*What you are asked to do*
The output is the lines below from the one with "The height and width of the screenshot is (634, 766)." through the one with "Given: Switch to the 热门 tab", both included, printed exactly and with no other line.

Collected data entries
= Beginning of Section =

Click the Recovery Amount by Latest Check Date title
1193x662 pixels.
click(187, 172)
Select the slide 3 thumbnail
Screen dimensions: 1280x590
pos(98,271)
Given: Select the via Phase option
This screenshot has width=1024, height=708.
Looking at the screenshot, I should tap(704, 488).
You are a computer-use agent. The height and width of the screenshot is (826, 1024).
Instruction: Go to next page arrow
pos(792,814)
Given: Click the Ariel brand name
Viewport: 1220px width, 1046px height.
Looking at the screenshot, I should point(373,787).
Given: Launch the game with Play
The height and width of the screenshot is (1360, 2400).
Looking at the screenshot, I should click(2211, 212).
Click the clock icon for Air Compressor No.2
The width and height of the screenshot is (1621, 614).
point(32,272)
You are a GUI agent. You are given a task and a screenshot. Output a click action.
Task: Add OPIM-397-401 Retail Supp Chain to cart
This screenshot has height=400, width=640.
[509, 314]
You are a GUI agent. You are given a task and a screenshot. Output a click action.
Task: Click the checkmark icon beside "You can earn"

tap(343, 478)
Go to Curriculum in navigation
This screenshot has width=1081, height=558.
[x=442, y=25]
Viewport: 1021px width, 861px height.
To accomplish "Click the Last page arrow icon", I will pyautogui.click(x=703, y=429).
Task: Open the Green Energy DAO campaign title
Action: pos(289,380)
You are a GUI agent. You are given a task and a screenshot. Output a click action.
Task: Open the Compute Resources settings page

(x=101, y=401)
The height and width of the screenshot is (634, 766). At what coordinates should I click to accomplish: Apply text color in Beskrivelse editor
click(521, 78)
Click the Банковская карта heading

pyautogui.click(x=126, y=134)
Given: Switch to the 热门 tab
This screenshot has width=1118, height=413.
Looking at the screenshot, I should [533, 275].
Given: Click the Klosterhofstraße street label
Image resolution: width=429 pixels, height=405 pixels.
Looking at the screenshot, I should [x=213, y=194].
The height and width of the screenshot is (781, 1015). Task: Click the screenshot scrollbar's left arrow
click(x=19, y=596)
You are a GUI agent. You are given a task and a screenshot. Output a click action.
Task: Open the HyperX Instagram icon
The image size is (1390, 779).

= End of Section =

*Task result*
The height and width of the screenshot is (634, 766). At what coordinates should I click to accomplish: Apply text color in Beskrivelse editor
click(521, 78)
Click the Банковская карта heading

pyautogui.click(x=126, y=134)
Given: Switch to the 热门 tab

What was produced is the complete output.